Now, leaving aside the idea that a real leader would have come up with one, definitive definition and fought for it, this was still an eyebrow-raising statement -- and so, not wanting to fall short of any ethical standards, I talked to a spokesman in Cooper's office and requested the following:
* To please specify what the 18 definitions are.
* Whether you agree or disagree with the definition(s).
* To state which nine--or more--you publicly pledge to vote for.
And three days later, the response from Rep. Cooper's office:
*crickets*
Indeed, Cooper was dismissing the public option in the spring and bragging that his favorite plan didn't include one and talking up co-ops in the summer. And while he has said he would vote for the Schumer plan, he certainly hasn't fought either for it - or for any one of the seventeen other definitions.
The Blue Dog Democrats have had their feet held to the fire by progressives/liberals regarding the health care issue. And I think that it goes without saying that one of them was going to be targeted. As GoldnI wrote in her post, the bottom line is that Cooper (or any other Blue Dog) can answer simply with a yes or no if they support the public option. And, if folks in his district don’t like what he’s doing, then they need to mobilize.
Cooper likens President Obama's health care strategy to choosing his family's dog (audio):
"President Obama’s choice will matter the most… I don’t know if he will pick out a health reform plan like he picked out his dog Bo."
But if, and again this is always a big hairy IF, a candidate comes along who I think would do a good job and is more in line with my values, what is so wrong about me supporting them? And yes, most people who'd have a shot in hell of winning are weary, if not scared, to challenge an incumbent like Jim Cooper because potential donors will want to see a chance of success before giving, and so its a cyclical catch-22 that can generally only be broken with outside support of people not afraid to challenge the throne.
While Jim Cooper is now calling up cable news networks to argue forcefully that he is in favor of a public option, that wasn't exactly the spin he was putting on things back in April.
● ● ● ●
* Instructions *
(a) List the things the writer of the passage on Rep. Jim Cooper asked Cooper's office to do.
(b) Based on the passage on Rep. Jim Cooper, is each statement below correct? (i) Cooper's office replied to the writer's requests within three days. (ii) Cooper has said he would vote for the Schumer plan. (iii) Cooper was talking up co-ops in the spring.
(c) Carry the passage on Rep. Jim Cooper forward from its final sentence.

Stored data entries
● ● ● ●
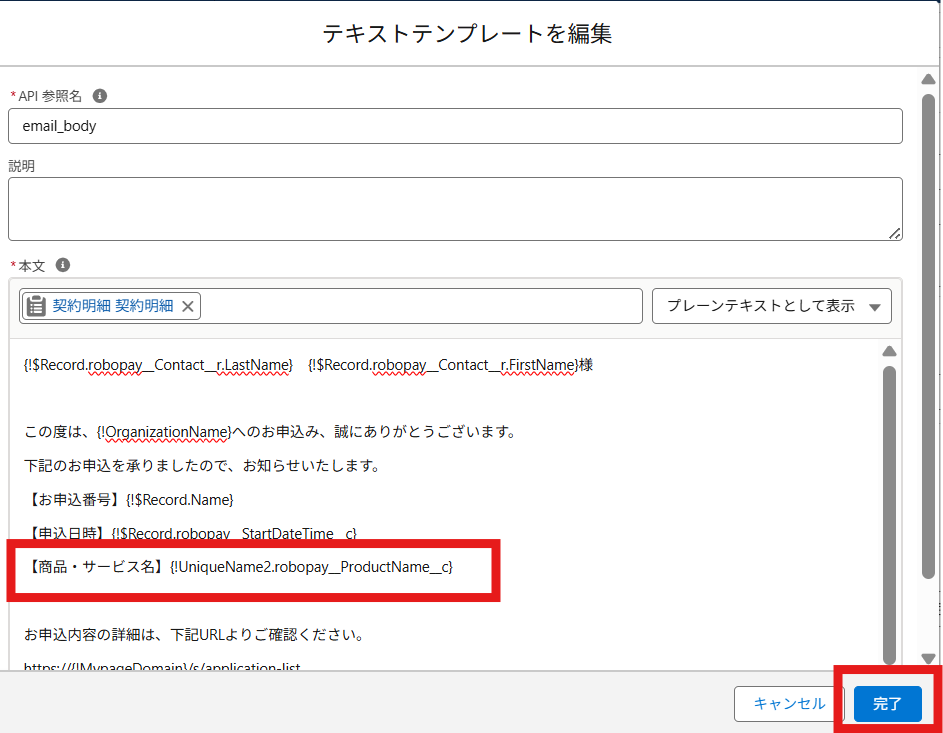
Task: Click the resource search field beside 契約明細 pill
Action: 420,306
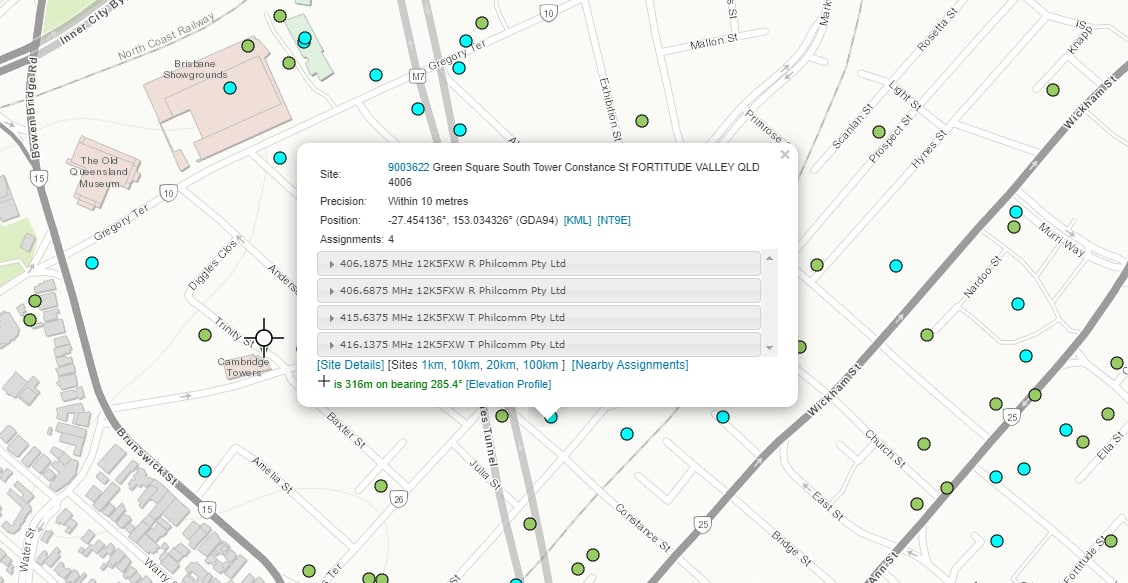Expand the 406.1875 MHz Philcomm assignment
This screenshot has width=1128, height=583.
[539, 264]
● ● ● ●
* Responses in order *
(a)
1. Specify what the 18 definitions are.
2. Say whether he agrees or disagrees with the definition(s).
3. State which nine or more he publicly pledges to vote for.

(b)
(i) No: "And three days later, the response from Rep. Cooper's office: *crickets*"
(ii) Yes: "while he has said he would vote for the Schumer plan"
(iii) No: "dismissing the public option in the spring and bragging that his favorite plan didn't include one and talking up co-ops in the summer"

(c)
At a speech at Vanderbilt on April 7th, as he was still arguing for his preferred legislation, the Healthy Americans Act (original video here), Cooper explained to the audience that he thought a public option was "theoretically possible", but warned against including one because it would politically "ruin your pitch" of sharing Congress' system with the public and would "make you the guinea pigs".
Here's the transcript.
"Another sticking point is whether a public option should be included in the plan. If you read today's New York Times, you'll see a relatively superficial discussion of the issue. And while it's theoretically possible to include a public option on this menu of choices, you can theoretically construct a level playing field so that private insurance companies will still want to compete against what they will perceive as the 800-pound gorilla, while you can do that and you can get through the extra few hundred pages of complexity that that would introduce, it does two things that are critically important politically. Number one, it will probably scare off every republican from the bill, so you'll no longer have bipartisan legislation. And that's not necessarily a deal-killer. But the other one is this: you would ruin your pitch of sharing the federal employees health benefits system with the public. Because we've never had the public option. We can't guarantee to people that it will work with a public option. So we haven't been the guinea pigs anymore, we would make you the guinea pigs."
Now that the politics of health care in his district have clearly shifted, so has Congressman Cooper's rhetoric.